Tasks to complete
**a.** Repeat everything in the observability overview from "Following are the" down to "understanding system behavior.", word for word.
**b.** What are the three key pillars of Cora Orchestration observability named in the observability overview?

Reading passage
Genpact Cora Knowledge Center

Support

Observability Overview

Starting with V10.0, Cora SeQuence has been renamed to Cora Orchestration.

Overview

Observability refers to the ability to understand and analyze the internal behavior of the system based on its external behavior. It involves collecting and analyzing data from various sources in and use this data to understand its performance, identify issues, and make improvements.

In Cora Orchestration, observability is highly relevant in the context of Kubernetes. Observability helps monitor and gain insights into complex Kubernetes clusters.

Following are the three key pillars of Cora Orchestration observability:

  • Logging: Records and displays all the events, errors, and activities that occurs within the system. This record helps in diagnosing system issues and understanding system behavior.
  • Metrics: Collects and aggregates numerical data to analyze system's performance, such as response time, throughput, error rates, and resource utilization. With metrics you can quantify the system's behavior over time and identify anomalies, if any.
  • Tracing: Captures and correlates individual requests or transactions flowing through the system. It provides a detailed view of requests propagation across different components, which in turn enables you to identify bottlenecks, latency issues, or errors.

With observability you can proactively detect, understand, and resolve issues, achieve faster debugging, and have improved system performance and user experiences.

Observability tools

To achieve observability, the system uses various tools and techniques such as log aggregators, metrics collectors, distributed tracing frameworks, and centralized monitoring platforms. These tools gather and consolidate data from different sources, allowing users to, gain insights into system behavior, troubleshoot issues, and optimize performance.

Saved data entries
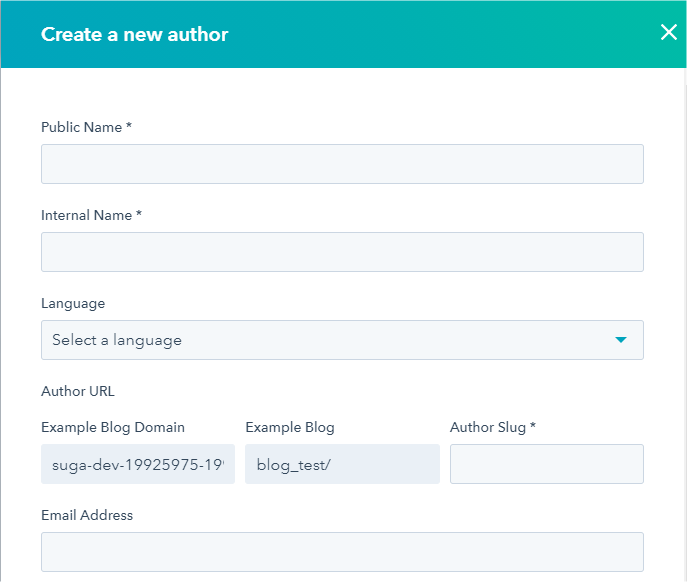The width and height of the screenshot is (687, 582).
Task: Click the Email Address input field
Action: [x=342, y=552]
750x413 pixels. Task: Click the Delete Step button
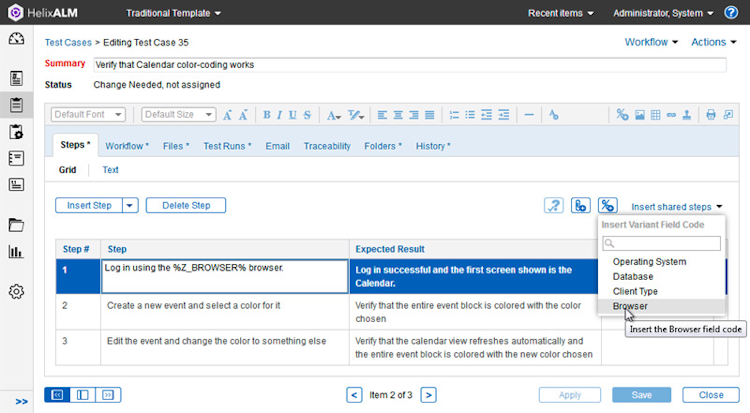(186, 205)
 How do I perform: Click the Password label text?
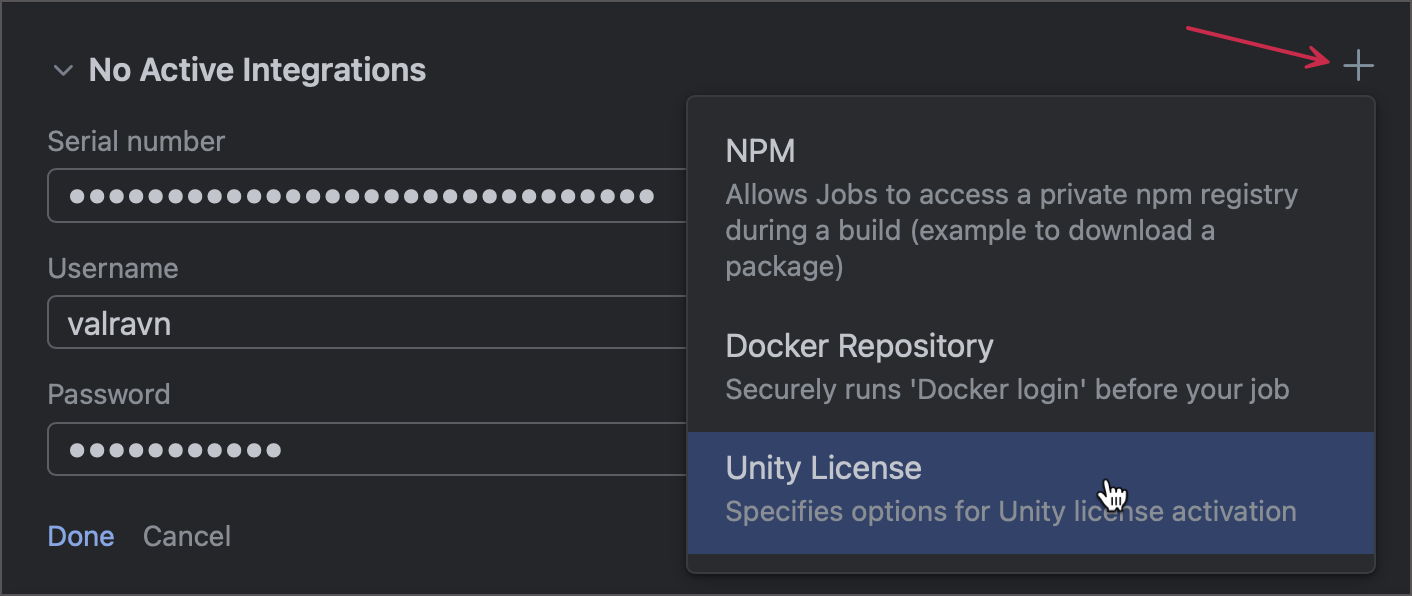tap(109, 394)
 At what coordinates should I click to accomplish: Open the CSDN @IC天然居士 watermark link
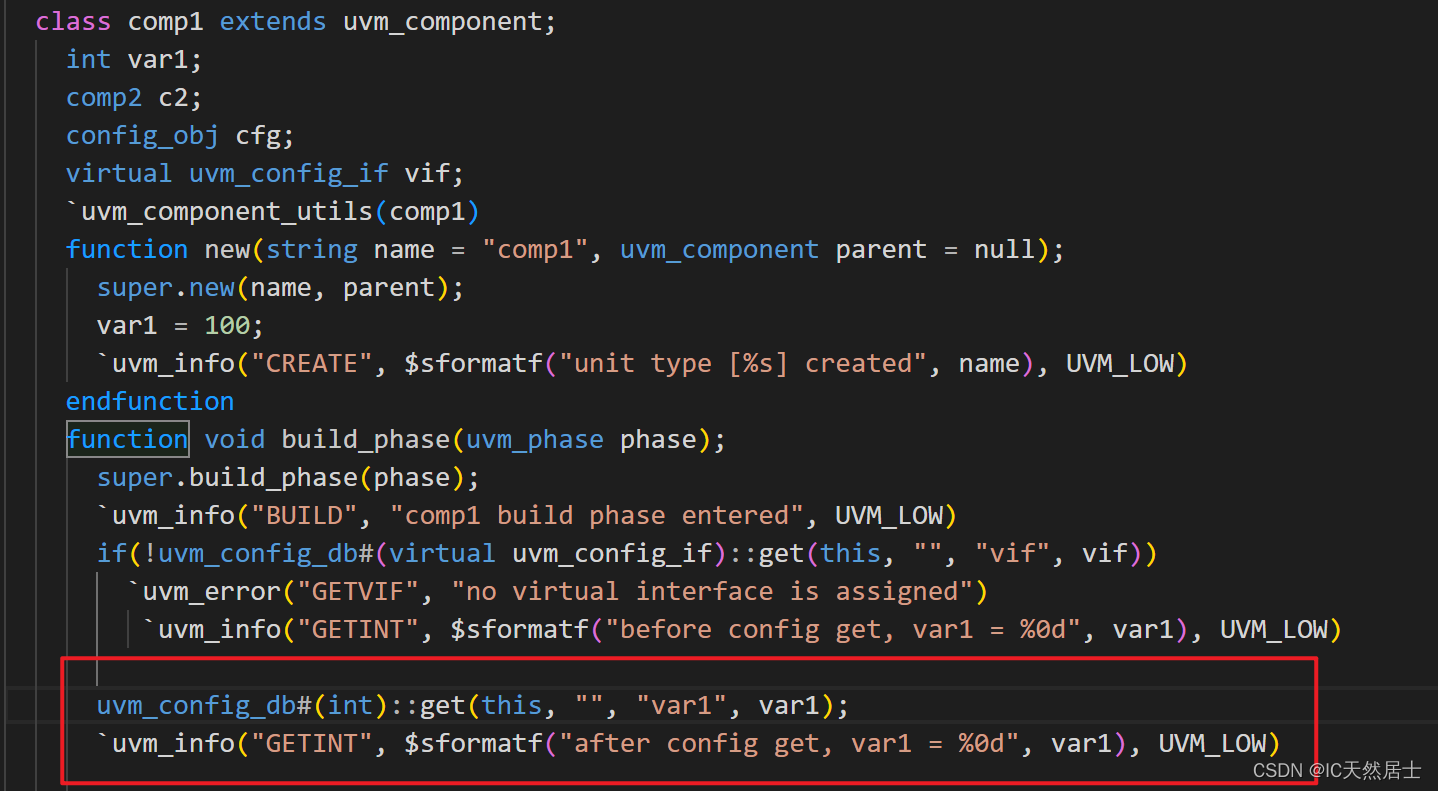tap(1337, 770)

Solutions below
**a.**
Following are the three key pillars of Cora Orchestration observability:

  • Logging: Records and displays all the events, errors, and activities that occurs within the system. This record helps in diagnosing system issues and understanding system behavior.

**b.** Logging, metrics, and tracing.